Either don’t go at all or: don’t go for the 14 days, do your own hair and make up, communicate better re sizes etc. They’re not mind readers, and nobody forced you.

nocoolnamesleft · 03/03/2019 20:28

The expectation was ludicrous. You should have said no.

Parky04 · 03/03/2019 20:29

You shouldn't of gone! Ridiculous spending that kind of money when you can't afford it!

alliwantisagoodnightssleep · 03/03/2019 20:35

It was a wedding invitation not a summons. You didn’t have to go. I know it would have been hard to say no to family but you are an adult.

Hunter037 · 03/03/2019 20:36

"Sorry we can't afford to come for 14 days but we would love to come and stay for 3 days"

"Thank you for inviting me to be a bridesmaid, I will do my own hair and make up and I am a size X"

Buy them something not on the gift list, or give them a card with (a small amount of) cash.

They are unreasonable to make you feel these things are "expected" and for not sending a thank you.

You are unreasonable for just going along with it and then complaining after the fact.

P.s. if the 35k is student loan, thats not particularly revelant

Awrite · 03/03/2019 20:40

Lots of times you could have said no - to the whole shebang, to being a bridesmaid, to going for 14 days, for buying from a gift lists. There's probably more.

Learn to stand up for yourself. Then there will be no need to moan afterwards.

Jozen · 03/03/2019 20:43

I wouldn't have even considered going if I was in your position.
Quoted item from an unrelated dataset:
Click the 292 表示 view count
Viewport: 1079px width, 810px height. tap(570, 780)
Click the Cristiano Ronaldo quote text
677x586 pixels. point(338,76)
It's not their fault you made that decision.

SIL is getting married in Maui (Grin yes really!) next year. We are in no position to afford such a trip at this time as a family but it is looking likely that DH will go alone which I'm happy about.
We could put ourselves into debt to go as a family but we aren't prepared to do this.
SIL and BIL are perfectly fine and totally understanding. Which is how it should be.

Fairenuff · 03/03/2019 20:44

You have no-one to blame but yourself.

WorraLiberty · 03/03/2019 20:47

If you mean cross with yourself, then YANBU.

WolfhoundsofLove · 03/03/2019 20:48

Unbelievable. What stopped you speaking up? Were you trying not to rock the boat? You have to take responsibility for just going along with it all, unless there were other factors you’re not mentioning?

TurnOffTheTv · 03/03/2019 20:48

Absolutely no sympathy.

MillicentMartha · 03/03/2019 20:49

If you said you were a size 10 for instance, an American size 10 is a UK size 14...

Floralnomad · 03/03/2019 20:49

You didn’t have to do anything , you chose to do it .

Shoxfordian · 03/03/2019 20:50

Yeah you're unreasonable because it was your choice to go

PrincessMargaret · 03/03/2019 20:51

Um why did you go then ? The wedding was surely one day and I can see no reason you'd have to go for 2 weeks. Unless you want to get everyone frothing.

ILoveMaxiBondi · 03/03/2019 20:51

You chose to go. You knew your financial circumstances and still chose to go. No-one made that decision for you.